ALGÉRIE
09/08/2019 11h:18 CET

Un régime obsolète face à une société en mutation

RYAD KRAMDI via Getty Images

1.    L’incapacité du régime à faire face sérieusement aux problèmes du pays est due en grande partie à son enfermement intellectuel dans un logiciel obsolète qui l’empêche aujourd’hui de comprendre une société algérienne en mutation.

2.    Malgré la démonstration magistrale de la révolution de février, le régime ne comprend toujours pas que la société qu’il gouverne n’est pas celle qu’il croit, c’est-à-dire une société décérébrée et corrompue, aliénée, clivée et paralysée par ses archaïsmes. 

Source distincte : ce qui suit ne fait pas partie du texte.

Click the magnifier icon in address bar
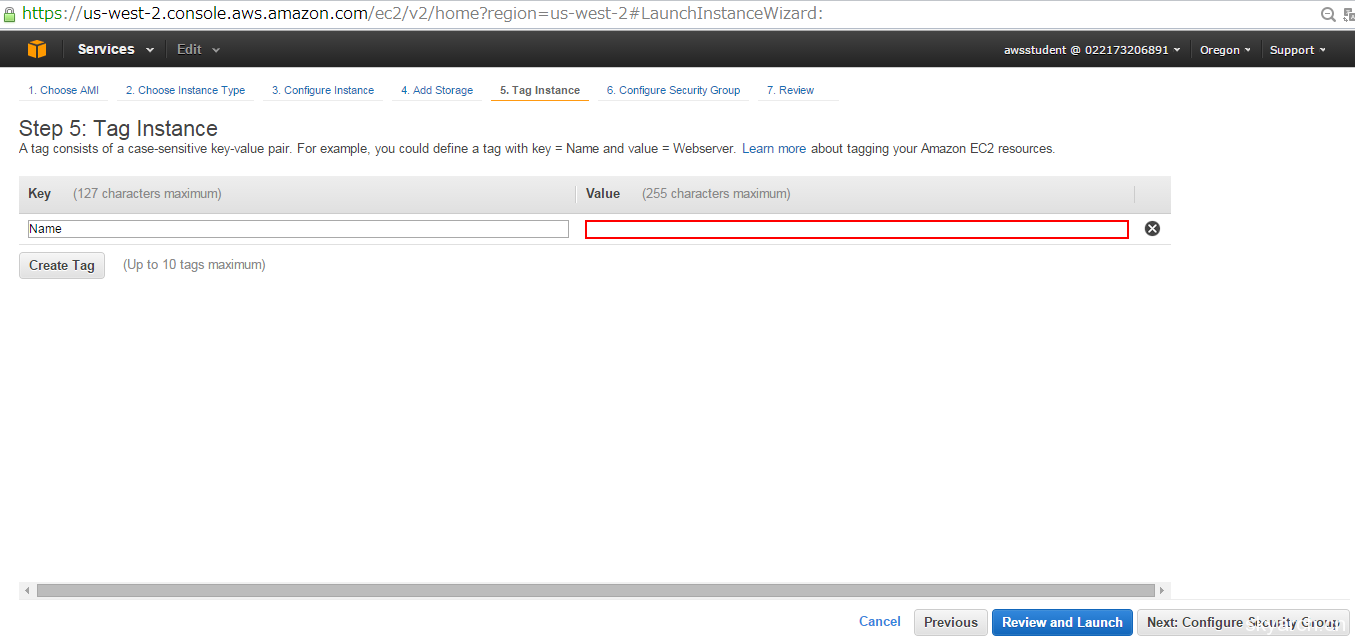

3.    Car si la société a profondément souffert des politiques nocives du régime, notamment dans les domaines de l’éducation, de la santé, de la justice, de l’administration ou de l’économie, si la société a subi les incommensurables destructions humaines de la guerre intérieure des années 90, si la société a vécu sous le règne absolu de la corruption durant les 20 années qui ont suivi, eh bien, cette société, non seulement n’a pas été détruite, mais a pu valoriser, de façon autonome, en-dehors ou à la marge des cadres «institutionnels», ses ressources intellectuelles et morales les plus profondes et en former une intelligence politique et une conscience révolutionnaires insoupçonnées.

4.    Et alors que régime considère que la société est divisée au plan politique entre islamistes, berbéristes, nationalistes ou démocrates, il ne voit pas qu’aujourd’hui toutes les tendances et forces politiques, quelles que soient leurs différences, leurs différends ou leurs contentieux, sont toutes unies autour de l’objectif d’instaurer un régime démocratique en Algérie.

5.    Les Algériennes et les Algériens sont en effet parvenus à la conscience que seuls un État de droit, des institutions démocratiques, la garantie des libertés individuelles et collectives, leur permettront de vivre ensemble, unis dans leur diversité, et de construire un avenir décent pour leurs enfants. Et alors qu’ils se projettent dans l’avenir, le régime, lui, s’efforce de les rejeter dans un passé révolu.